*INPUT RECORDS:*

[Start of Attachment]

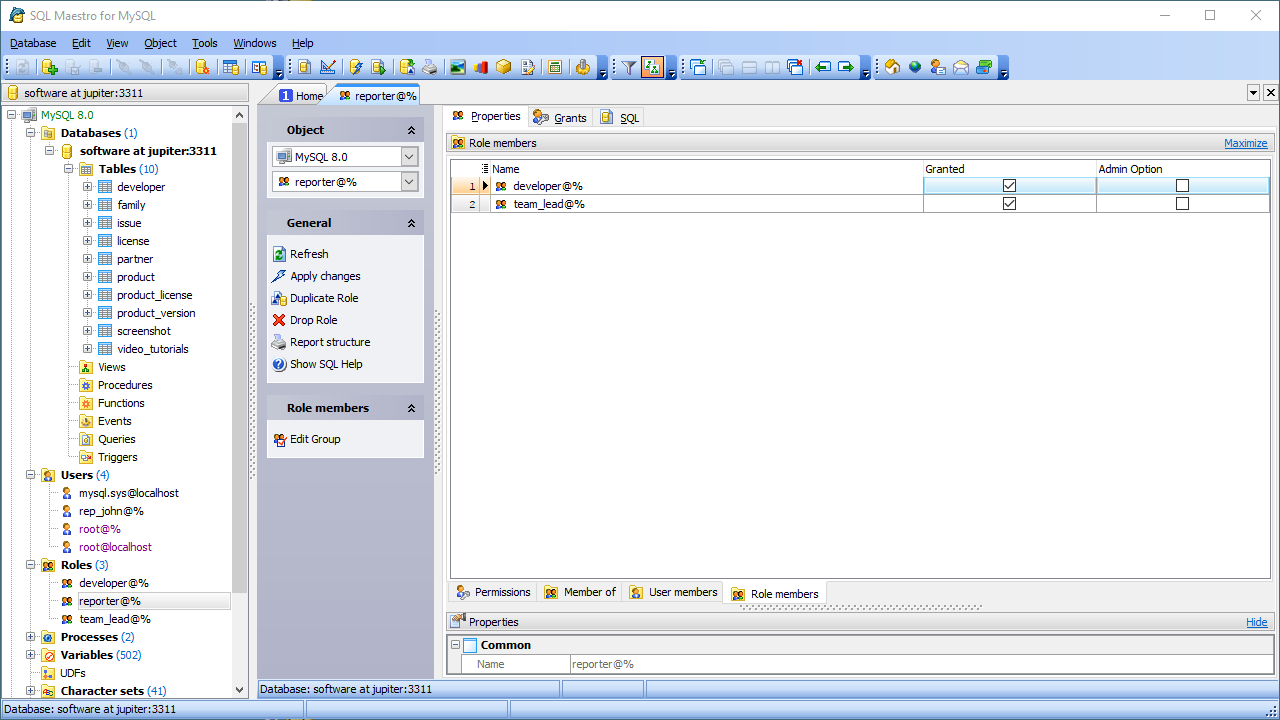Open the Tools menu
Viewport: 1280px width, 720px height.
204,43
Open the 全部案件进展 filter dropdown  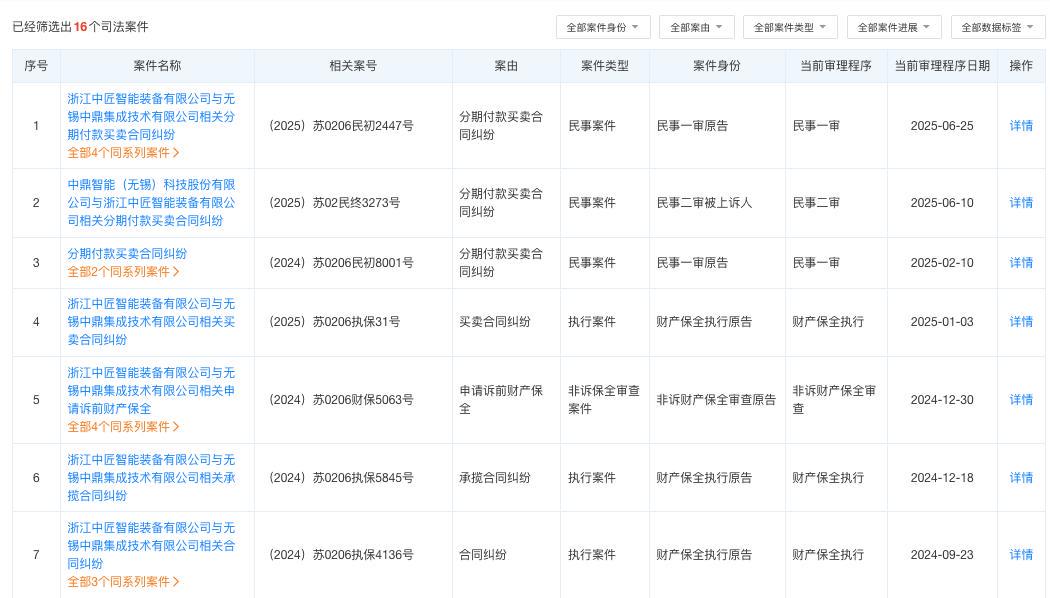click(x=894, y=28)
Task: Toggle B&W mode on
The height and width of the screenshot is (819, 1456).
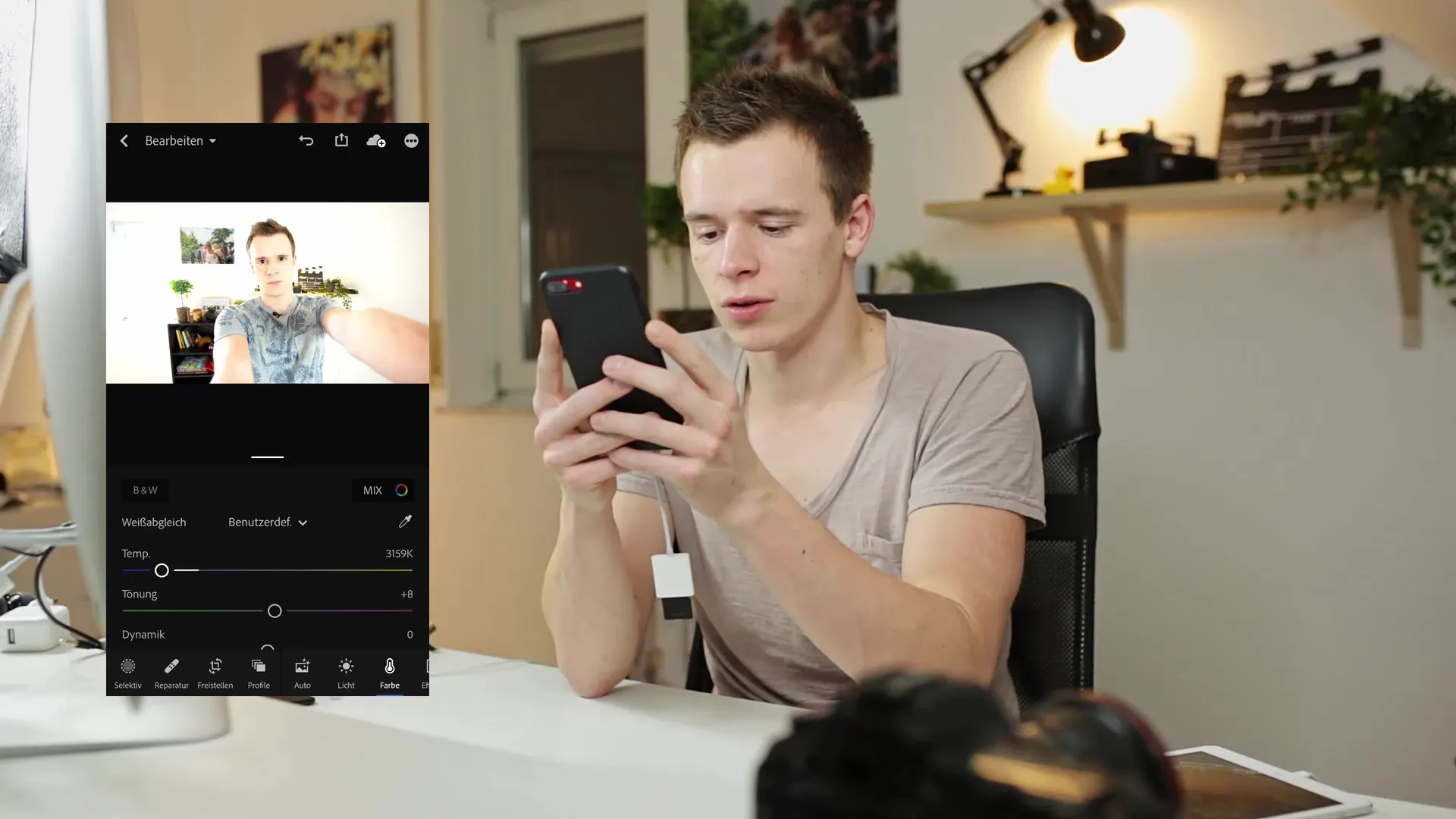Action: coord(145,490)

[End of Attachment]

*HOW TO COMPLETE THIS TASK:*
Starting at the line that contains "Task: Toggle B&W mode on", write out every line through the final line of the entries, word for word; skip any pictures.

*SOLUTION TO THE PROBLEM:*
Task: Toggle B&W mode on
The height and width of the screenshot is (819, 1456).
Action: coord(145,490)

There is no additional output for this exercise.